Herança de Luizianne Lins por irregularidades em obra de Cuca, TCE determina devolução de R$ 229,4 mil

Além do ressarcimento, os responsáveis receberam um total de R$ 23,6 mil em multas por conta de outras falhas

A Segunda Câmara do Tribunal de Contas do Estado do Ceará determinou a devolução de R$ 229,4 mil aos cofres do município de Fortaleza – a serem ainda corrigidos monetariamente – em razão de irregularidades constatadas pelo órgão na construção do Centro Urbano de Cultura, Arte, Ciência e Esporte (Cuca) na área da Secretaria Executiva Regional 5. A obra foi licitada no ano de 2008 e sua execução iniciada em 2010.

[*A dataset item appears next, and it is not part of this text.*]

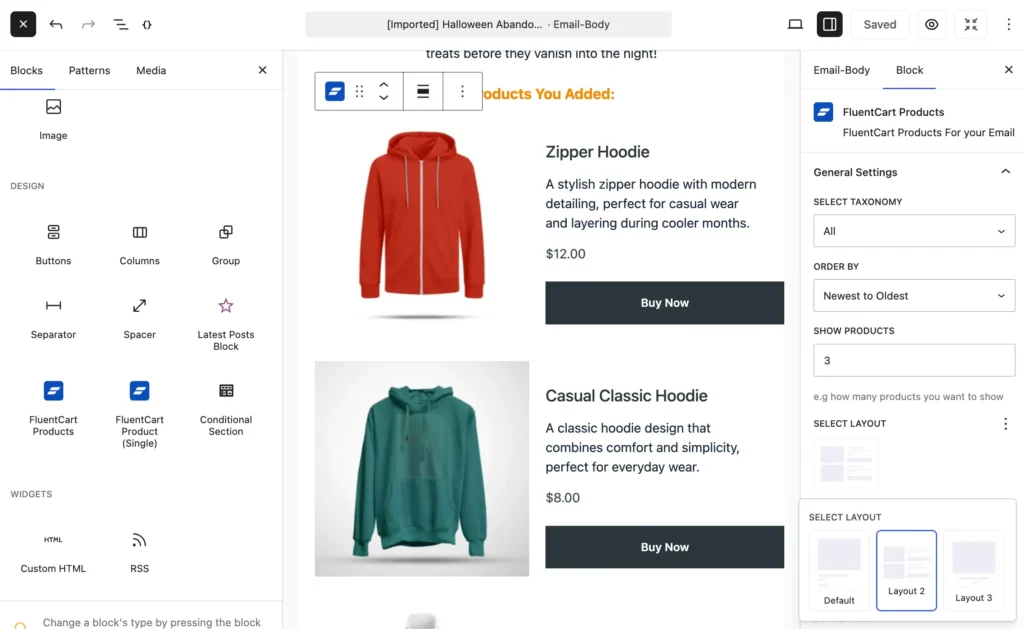
Task: Add a Custom HTML widget
Action: 53,551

A decisão, por maioria de votos do colegiado, se deu no julgamento da Tomada de Contas Especial nº 01951/13, ocorrido na quarta-feira (20/6) sob a relatoria do conselheiro Alexandre Figueiredo. O processo foi aberto pelo extinto TCM em 2012 e é passível de recurso.

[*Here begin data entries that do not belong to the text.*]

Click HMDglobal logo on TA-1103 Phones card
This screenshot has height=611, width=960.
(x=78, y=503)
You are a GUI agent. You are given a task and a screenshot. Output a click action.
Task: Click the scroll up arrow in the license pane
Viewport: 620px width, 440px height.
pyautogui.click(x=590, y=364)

Foram responsabilizados pelo ressarcimento (todos à época) secretário, secretário interino, chefe do Distrito de Infraestrutura e engenheiro da SER 5, dividido da seguinte forma: R$ 215 mil imputado de forma solidária aos três últimos agentes em virtude de superfaturamento por pagamento antecipado de serviços; e – por procedimento incorreto no cálculo do reajuste de preços contratuais – R$ 2,8 mil de forma solidária aos dois primeiros, R$ 6,6 mil ao secretário interino e R$ 4,9 mil ao secretário.

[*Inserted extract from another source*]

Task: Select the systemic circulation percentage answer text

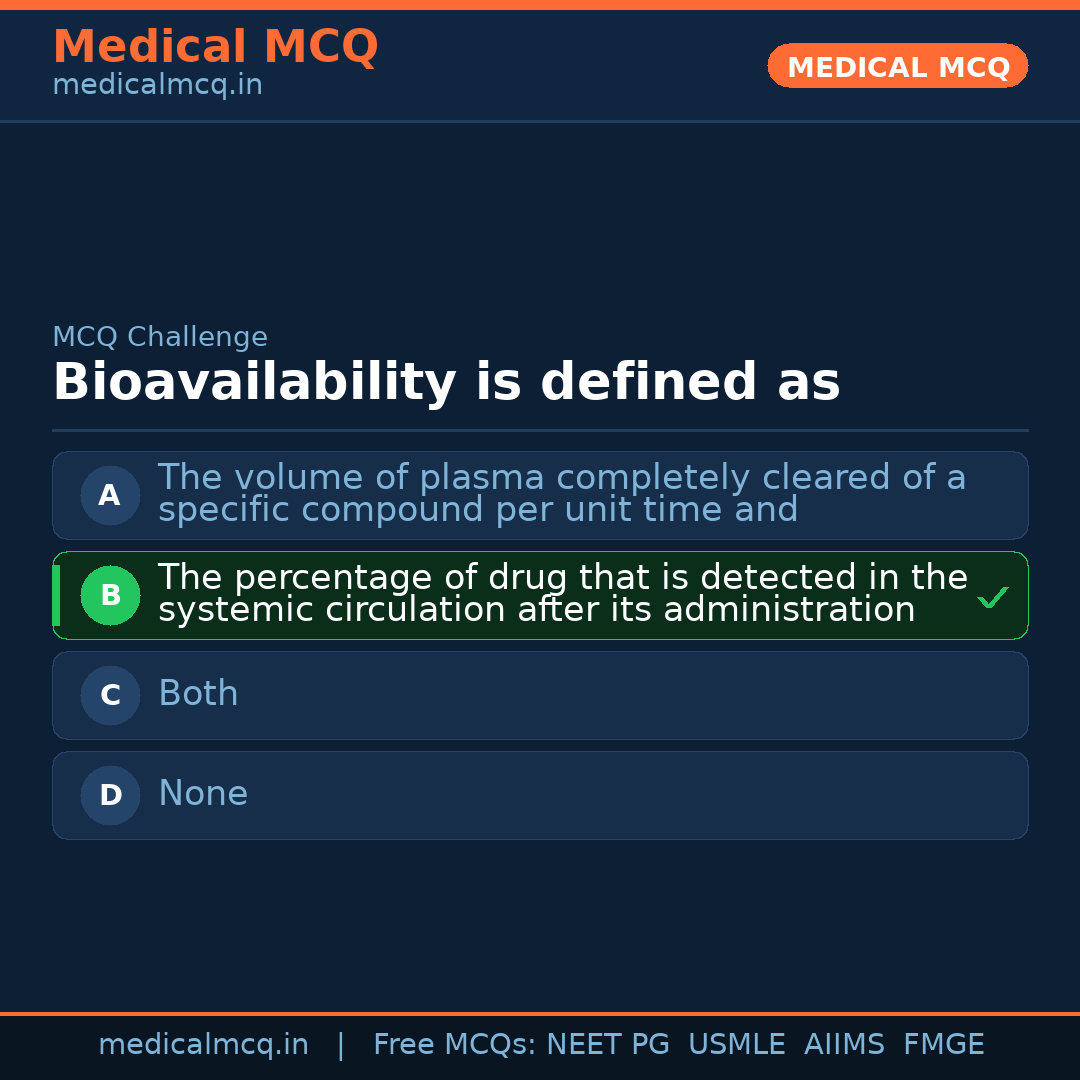Action: point(562,594)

Por conta de outras irregularidades identificadas na licitação e execução do serviço, os responsáveis, naquela mesma ordem, também foram multados, respectivamente, em R$ 18,6 mil; R$ 982,00; R$ 2,9 mil; e R$ 982,00.

O valor da multa atribuída ao então secretário do órgão da Prefeitura está relacionado à não publicação do aviso da licitação no Diário Oficial do Estado nem em jornal de grande circulação com antecedência mínima de 30 dias; justificativa técnica para assinatura do segundo termo aditivo apresentada dias após o mesmo já ter sido assinado e publicado; sétimo aditivo ao contrato assinado com efeitos retroativos, quando o sexto já estava fora do prazo de vigência, afetando a validade do oitavo aditivo; nomeação do engenheiro como fiscal da obra ocorrida apenas dois anos após o profissional ter se responsabilizado pela mesma; e Anotação de Responsabilidade Técnica de fiscalização emitida após o início dos trabalhos do chefe do Distrito de Infraestrutura como fiscal.

A penúltima infração da relação acima também foi imputada ao chefe do Distrito de Infraestrutura e a última, a este, ao secretário interino e ao engenheiro.